Richmond Kwame Frimpong
FINANCIAL LITERACY Foundation (FLF) Africa, yesterday, launched its Financial Literacy for Coronavirus Alleviation (FLICA) across the continent.
Through FLICA, FLF Africa said it expected to provide financial literacy to the formal and informal sectors on how to handle the economic and financial hardships arising from the Covid-19 pandemic for financial wellness.
Richmond Kwame Frimpong, Executive Director of FLFA, speaking on the project at the launch, said as part of his outfit’s strategic goal to reduce extreme poverty in sub-Saharan Africa, FLICA was poised to help achieve four critical objectives.

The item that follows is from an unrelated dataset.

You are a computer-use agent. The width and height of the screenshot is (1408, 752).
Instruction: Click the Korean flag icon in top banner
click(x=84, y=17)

These included educating individuals on personal financial prudence to mitigate financial crises emanating from reduced incomes, sudden job losses, and increased health cost due to the Covid-19 pandemic; assisting in closing the financial inclusion gap and helping low income earners as well as MSMEs (which constituted an important source of revenue for poor households) to achieve financial wellness, access available stimulus packages, make the most of their cash flows, tax returns, savings, credit, investments, mortgages, insurance and pensions.

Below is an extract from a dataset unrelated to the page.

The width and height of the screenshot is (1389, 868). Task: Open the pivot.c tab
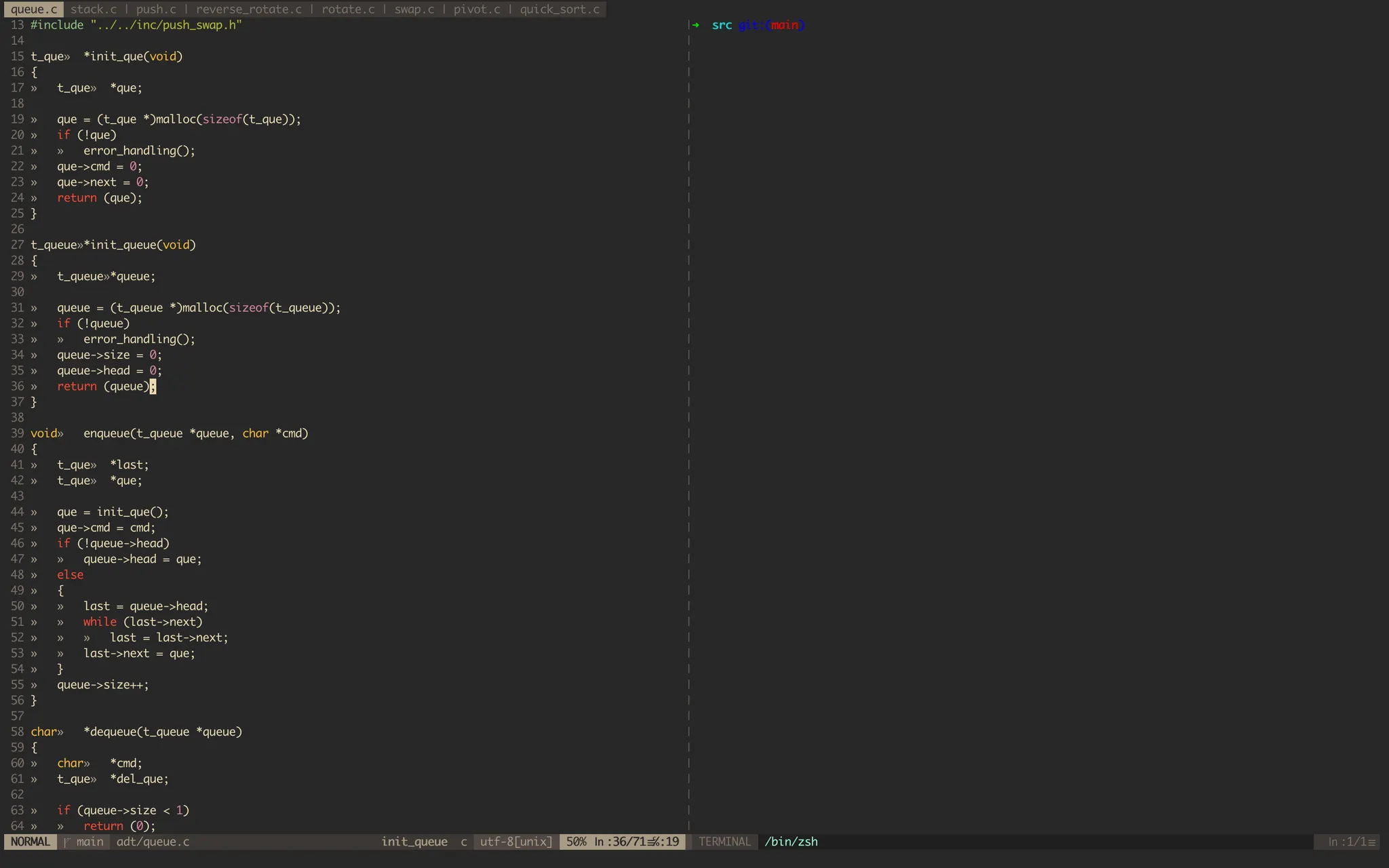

Also, the organization is bent on averting the risk of making ineffective financial decisions, increasing debt and becoming victims of abusive financial practices and potentially strengthening the efficiency of financial markets in Africa.

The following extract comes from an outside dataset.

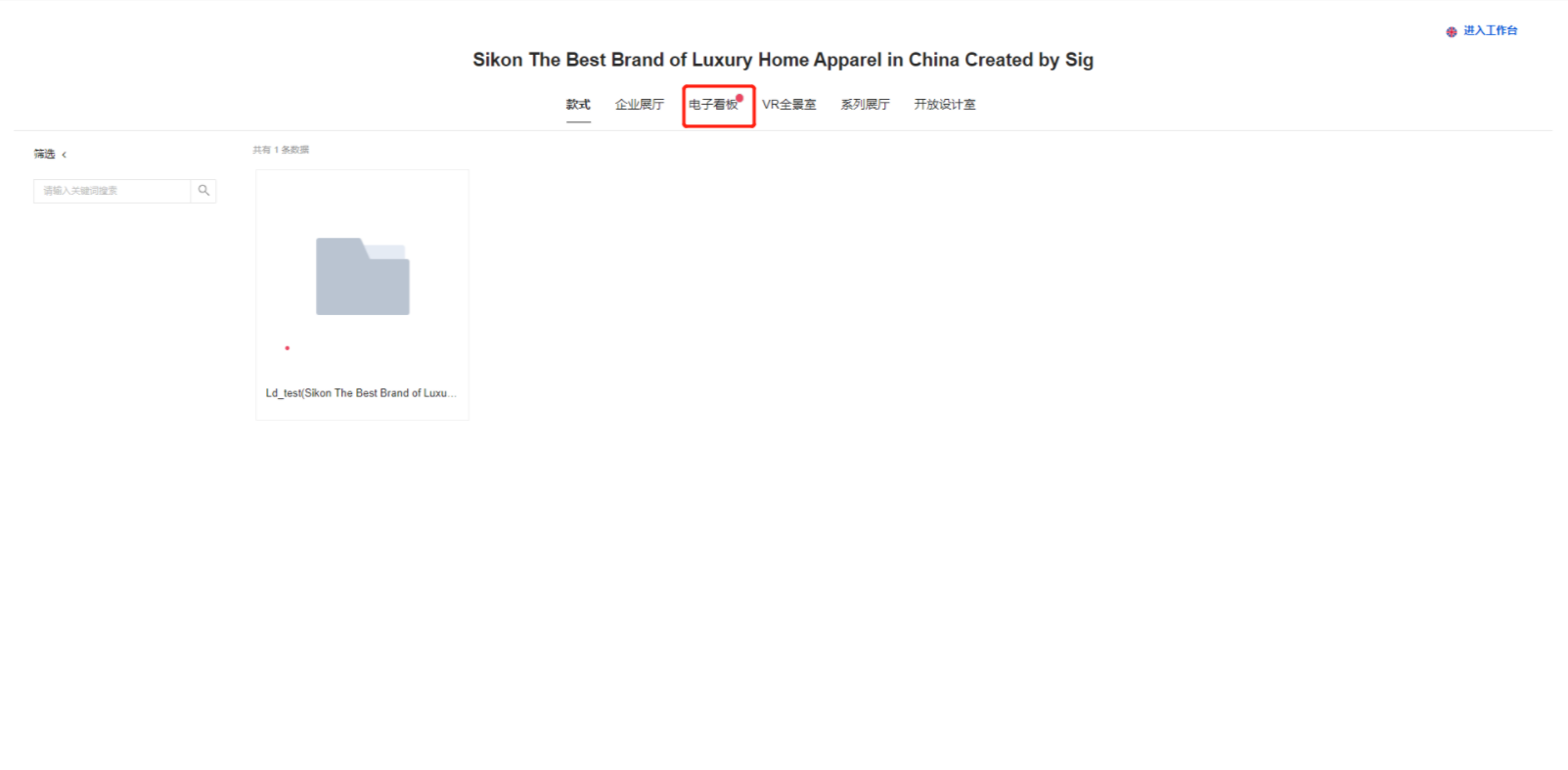The image size is (1568, 770).
Task: Focus the keyword search input field
Action: tap(112, 191)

“This continental project is geared towards all the 46 countries in sub-Saharan Africa and aims to achieve financial independence for eight out of every 10 individuals by 2030. As a deliberate strategy, our informal sector reach will cover the mass rural (farmers, fisher folk and deprived communities) and mass urban (market women, street hawkers, traders, retail sellers, etc.). The formal sector will also reach workers in the private, public, social sectors (mass, middle class and high net worth), pensioners, entrepreneurs and students across primary, secondary, tertiary, vocational and technical levels.
Mr. Frimpong continued, “Our IES approach will inform, engage and support people through practical and impartial education to build their financial awareness and encourage informed money decisions for their financial wellbeing especially in these hard economic times of Covid-19.”
This strategic approach will address attitudinal and behavioural barriers to FLFA’s goal of financial wellness through public education (audio, visual, online and on-air channels with resource materials) in both official and local country languages. It will also engage governments in addressing structural barriers to achieving long-term continental improvements in institutionalizing financial literacy.